━━━ Entries supplied

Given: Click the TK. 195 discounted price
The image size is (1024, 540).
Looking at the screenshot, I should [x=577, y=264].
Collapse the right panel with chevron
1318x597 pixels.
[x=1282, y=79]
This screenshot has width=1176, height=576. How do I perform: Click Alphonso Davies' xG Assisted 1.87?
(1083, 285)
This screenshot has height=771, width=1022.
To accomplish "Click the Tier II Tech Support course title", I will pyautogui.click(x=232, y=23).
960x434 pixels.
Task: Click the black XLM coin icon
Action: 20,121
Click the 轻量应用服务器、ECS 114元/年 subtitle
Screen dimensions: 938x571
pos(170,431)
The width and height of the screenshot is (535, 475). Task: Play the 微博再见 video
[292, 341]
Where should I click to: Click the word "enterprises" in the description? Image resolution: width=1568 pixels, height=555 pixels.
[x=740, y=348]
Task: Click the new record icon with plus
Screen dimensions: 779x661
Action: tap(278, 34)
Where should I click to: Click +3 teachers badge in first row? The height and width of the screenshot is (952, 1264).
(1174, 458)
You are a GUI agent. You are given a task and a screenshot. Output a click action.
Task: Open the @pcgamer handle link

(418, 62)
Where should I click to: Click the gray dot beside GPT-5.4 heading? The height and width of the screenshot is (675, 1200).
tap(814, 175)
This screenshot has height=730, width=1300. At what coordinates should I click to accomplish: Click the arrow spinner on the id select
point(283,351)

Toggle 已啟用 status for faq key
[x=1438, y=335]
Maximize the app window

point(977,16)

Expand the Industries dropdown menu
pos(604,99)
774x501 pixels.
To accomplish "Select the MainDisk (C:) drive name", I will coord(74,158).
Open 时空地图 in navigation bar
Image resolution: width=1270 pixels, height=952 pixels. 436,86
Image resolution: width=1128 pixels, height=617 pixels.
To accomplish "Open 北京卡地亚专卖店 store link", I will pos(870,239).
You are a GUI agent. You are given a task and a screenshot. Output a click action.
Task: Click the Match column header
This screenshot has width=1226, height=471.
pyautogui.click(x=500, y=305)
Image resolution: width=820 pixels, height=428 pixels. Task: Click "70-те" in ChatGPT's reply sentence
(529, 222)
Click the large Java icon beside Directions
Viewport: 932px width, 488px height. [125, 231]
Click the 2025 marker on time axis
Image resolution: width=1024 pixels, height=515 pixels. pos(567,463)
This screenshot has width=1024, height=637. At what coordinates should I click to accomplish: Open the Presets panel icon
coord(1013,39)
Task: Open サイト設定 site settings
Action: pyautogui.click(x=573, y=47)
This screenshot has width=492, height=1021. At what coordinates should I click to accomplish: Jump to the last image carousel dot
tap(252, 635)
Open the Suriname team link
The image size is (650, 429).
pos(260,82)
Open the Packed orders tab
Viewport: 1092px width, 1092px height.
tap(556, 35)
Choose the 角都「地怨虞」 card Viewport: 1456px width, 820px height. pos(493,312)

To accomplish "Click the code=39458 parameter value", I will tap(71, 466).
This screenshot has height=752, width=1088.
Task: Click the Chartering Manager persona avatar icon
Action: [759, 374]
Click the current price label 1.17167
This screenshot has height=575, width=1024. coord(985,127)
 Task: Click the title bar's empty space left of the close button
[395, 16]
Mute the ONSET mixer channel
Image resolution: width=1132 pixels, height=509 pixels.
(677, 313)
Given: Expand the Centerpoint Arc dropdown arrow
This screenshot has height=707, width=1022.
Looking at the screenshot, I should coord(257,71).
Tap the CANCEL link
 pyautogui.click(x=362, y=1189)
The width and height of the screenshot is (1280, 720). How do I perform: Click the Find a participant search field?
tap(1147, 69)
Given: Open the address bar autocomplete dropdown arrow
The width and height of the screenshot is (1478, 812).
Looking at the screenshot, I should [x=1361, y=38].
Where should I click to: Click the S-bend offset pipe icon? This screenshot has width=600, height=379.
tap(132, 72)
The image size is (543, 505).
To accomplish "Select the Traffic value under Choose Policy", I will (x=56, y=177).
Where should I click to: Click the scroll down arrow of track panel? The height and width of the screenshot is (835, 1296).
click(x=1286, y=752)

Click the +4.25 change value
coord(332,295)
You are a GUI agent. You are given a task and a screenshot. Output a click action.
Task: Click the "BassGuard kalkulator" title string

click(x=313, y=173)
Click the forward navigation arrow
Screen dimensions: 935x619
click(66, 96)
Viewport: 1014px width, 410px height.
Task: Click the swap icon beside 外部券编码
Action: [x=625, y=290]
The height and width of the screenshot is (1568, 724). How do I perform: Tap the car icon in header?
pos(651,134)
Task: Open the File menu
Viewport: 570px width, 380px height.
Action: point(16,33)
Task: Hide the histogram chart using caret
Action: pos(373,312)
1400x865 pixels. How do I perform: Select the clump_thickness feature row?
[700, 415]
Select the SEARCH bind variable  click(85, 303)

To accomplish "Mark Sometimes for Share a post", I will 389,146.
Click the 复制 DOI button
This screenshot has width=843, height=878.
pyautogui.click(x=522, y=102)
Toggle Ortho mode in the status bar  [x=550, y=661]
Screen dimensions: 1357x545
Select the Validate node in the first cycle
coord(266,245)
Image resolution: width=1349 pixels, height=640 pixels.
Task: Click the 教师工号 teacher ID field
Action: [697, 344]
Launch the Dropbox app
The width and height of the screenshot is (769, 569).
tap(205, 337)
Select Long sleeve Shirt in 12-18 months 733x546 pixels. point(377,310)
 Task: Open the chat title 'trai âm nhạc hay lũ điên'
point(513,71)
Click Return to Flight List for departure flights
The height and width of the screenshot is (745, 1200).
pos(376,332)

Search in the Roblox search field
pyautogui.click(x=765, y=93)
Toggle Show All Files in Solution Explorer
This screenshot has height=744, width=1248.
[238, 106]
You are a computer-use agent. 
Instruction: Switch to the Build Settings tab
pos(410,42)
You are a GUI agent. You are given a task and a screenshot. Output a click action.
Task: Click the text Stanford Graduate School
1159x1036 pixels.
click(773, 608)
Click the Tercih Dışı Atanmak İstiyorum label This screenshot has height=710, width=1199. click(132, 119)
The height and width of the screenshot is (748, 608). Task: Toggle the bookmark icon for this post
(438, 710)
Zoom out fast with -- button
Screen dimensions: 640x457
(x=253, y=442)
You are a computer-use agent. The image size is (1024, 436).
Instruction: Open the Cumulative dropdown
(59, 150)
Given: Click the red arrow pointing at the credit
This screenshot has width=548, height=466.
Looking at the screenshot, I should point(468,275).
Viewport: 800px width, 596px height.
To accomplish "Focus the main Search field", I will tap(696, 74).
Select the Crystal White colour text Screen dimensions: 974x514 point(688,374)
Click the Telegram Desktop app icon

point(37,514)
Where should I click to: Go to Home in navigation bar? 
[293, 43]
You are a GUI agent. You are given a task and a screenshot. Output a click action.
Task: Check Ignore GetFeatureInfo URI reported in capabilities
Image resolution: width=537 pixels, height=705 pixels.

━━━━━━

### Description of the task
Could you give the records again, exactly as they appear?

### Result
Given: Click the TK. 195 discounted price
The image size is (1024, 540).
Looking at the screenshot, I should [x=577, y=264].
Collapse the right panel with chevron
1318x597 pixels.
[x=1282, y=79]
This screenshot has width=1176, height=576. How do I perform: Click Alphonso Davies' xG Assisted 1.87?
(1083, 285)
This screenshot has height=771, width=1022.
To accomplish "Click the Tier II Tech Support course title", I will pyautogui.click(x=232, y=23).
960x434 pixels.
Task: Click the black XLM coin icon
Action: 20,121
Click the 轻量应用服务器、ECS 114元/年 subtitle
Screen dimensions: 938x571
pos(170,431)
The width and height of the screenshot is (535, 475). Task: Play the 微博再见 video
[292, 341]
Where should I click to: Click the word "enterprises" in the description? Image resolution: width=1568 pixels, height=555 pixels.
[x=740, y=348]
Task: Click the new record icon with plus
Screen dimensions: 779x661
Action: tap(278, 34)
Where should I click to: Click +3 teachers badge in first row? The height and width of the screenshot is (952, 1264).
(1174, 458)
You are a GUI agent. You are given a task and a screenshot. Output a click action.
Task: Open the @pcgamer handle link

(418, 62)
Where should I click to: Click the gray dot beside GPT-5.4 heading? The height and width of the screenshot is (675, 1200).
tap(814, 175)
This screenshot has height=730, width=1300. At what coordinates should I click to accomplish: Click the arrow spinner on the id select
point(283,351)

Toggle 已啟用 status for faq key
[x=1438, y=335]
Maximize the app window

point(977,16)

Expand the Industries dropdown menu
pos(604,99)
774x501 pixels.
To accomplish "Select the MainDisk (C:) drive name", I will coord(74,158).
Open 时空地图 in navigation bar
Image resolution: width=1270 pixels, height=952 pixels. 436,86
Image resolution: width=1128 pixels, height=617 pixels.
To accomplish "Open 北京卡地亚专卖店 store link", I will pos(870,239).
You are a GUI agent. You are given a task and a screenshot. Output a click action.
Task: Click the Match column header
This screenshot has width=1226, height=471.
pyautogui.click(x=500, y=305)
Image resolution: width=820 pixels, height=428 pixels. Task: Click "70-те" in ChatGPT's reply sentence
(529, 222)
Click the large Java icon beside Directions
Viewport: 932px width, 488px height. [125, 231]
Click the 2025 marker on time axis
Image resolution: width=1024 pixels, height=515 pixels. pos(567,463)
This screenshot has width=1024, height=637. At what coordinates should I click to accomplish: Open the Presets panel icon
coord(1013,39)
Task: Open サイト設定 site settings
Action: pyautogui.click(x=573, y=47)
This screenshot has width=492, height=1021. At what coordinates should I click to accomplish: Jump to the last image carousel dot
tap(252, 635)
Open the Suriname team link
The image size is (650, 429).
pos(260,82)
Open the Packed orders tab
Viewport: 1092px width, 1092px height.
tap(556, 35)
Choose the 角都「地怨虞」 card Viewport: 1456px width, 820px height. pos(493,312)

To accomplish "Click the code=39458 parameter value", I will tap(71, 466).
This screenshot has height=752, width=1088.
Task: Click the Chartering Manager persona avatar icon
Action: [759, 374]
Click the current price label 1.17167
This screenshot has height=575, width=1024. coord(985,127)
 Task: Click the title bar's empty space left of the close button
[395, 16]
Mute the ONSET mixer channel
Image resolution: width=1132 pixels, height=509 pixels.
(677, 313)
Given: Expand the Centerpoint Arc dropdown arrow
This screenshot has height=707, width=1022.
Looking at the screenshot, I should coord(257,71).
Tap the CANCEL link
 pyautogui.click(x=362, y=1189)
The width and height of the screenshot is (1280, 720). How do I perform: Click the Find a participant search field?
tap(1147, 69)
Given: Open the address bar autocomplete dropdown arrow
The width and height of the screenshot is (1478, 812).
Looking at the screenshot, I should [x=1361, y=38].
Where should I click to: Click the S-bend offset pipe icon? This screenshot has width=600, height=379.
tap(132, 72)
The image size is (543, 505).
To accomplish "Select the Traffic value under Choose Policy", I will (x=56, y=177).
Where should I click to: Click the scroll down arrow of track panel? The height and width of the screenshot is (835, 1296).
click(x=1286, y=752)

Click the +4.25 change value
coord(332,295)
You are a GUI agent. You are given a task and a screenshot. Output a click action.
Task: Click the "BassGuard kalkulator" title string

click(x=313, y=173)
Click the forward navigation arrow
Screen dimensions: 935x619
click(66, 96)
Viewport: 1014px width, 410px height.
Task: Click the swap icon beside 外部券编码
Action: [x=625, y=290]
The height and width of the screenshot is (1568, 724). How do I perform: Tap the car icon in header?
pos(651,134)
Task: Open the File menu
Viewport: 570px width, 380px height.
Action: point(16,33)
Task: Hide the histogram chart using caret
Action: pos(373,312)
1400x865 pixels. How do I perform: Select the clump_thickness feature row?
[700, 415]
Select the SEARCH bind variable  click(85, 303)

To accomplish "Mark Sometimes for Share a post", I will 389,146.
Click the 复制 DOI button
This screenshot has width=843, height=878.
pyautogui.click(x=522, y=102)
Toggle Ortho mode in the status bar  [x=550, y=661]
Screen dimensions: 1357x545
Select the Validate node in the first cycle
coord(266,245)
Image resolution: width=1349 pixels, height=640 pixels.
Task: Click the 教师工号 teacher ID field
Action: [697, 344]
Launch the Dropbox app
The width and height of the screenshot is (769, 569).
tap(205, 337)
Select Long sleeve Shirt in 12-18 months 733x546 pixels. point(377,310)
 Task: Open the chat title 'trai âm nhạc hay lũ điên'
point(513,71)
Click Return to Flight List for departure flights
The height and width of the screenshot is (745, 1200).
pos(376,332)

Search in the Roblox search field
pyautogui.click(x=765, y=93)
Toggle Show All Files in Solution Explorer
This screenshot has height=744, width=1248.
[238, 106]
You are a computer-use agent. 
Instruction: Switch to the Build Settings tab
pos(410,42)
You are a GUI agent. You are given a task and a screenshot. Output a click action.
Task: Click the text Stanford Graduate School
1159x1036 pixels.
click(773, 608)
Click the Tercih Dışı Atanmak İstiyorum label This screenshot has height=710, width=1199. click(132, 119)
The height and width of the screenshot is (748, 608). Task: Toggle the bookmark icon for this post
(438, 710)
Zoom out fast with -- button
Screen dimensions: 640x457
(x=253, y=442)
You are a computer-use agent. The image size is (1024, 436).
Instruction: Open the Cumulative dropdown
(59, 150)
Given: Click the red arrow pointing at the credit
This screenshot has width=548, height=466.
Looking at the screenshot, I should point(468,275).
Viewport: 800px width, 596px height.
To accomplish "Focus the main Search field", I will tap(696, 74).
Select the Crystal White colour text Screen dimensions: 974x514 point(688,374)
Click the Telegram Desktop app icon

point(37,514)
Where should I click to: Go to Home in navigation bar? 
[293, 43]
You are a GUI agent. You are given a task and a screenshot. Output a click action.
Task: Check Ignore GetFeatureInfo URI reported in capabilities
Image resolution: width=537 pixels, height=705 pixels.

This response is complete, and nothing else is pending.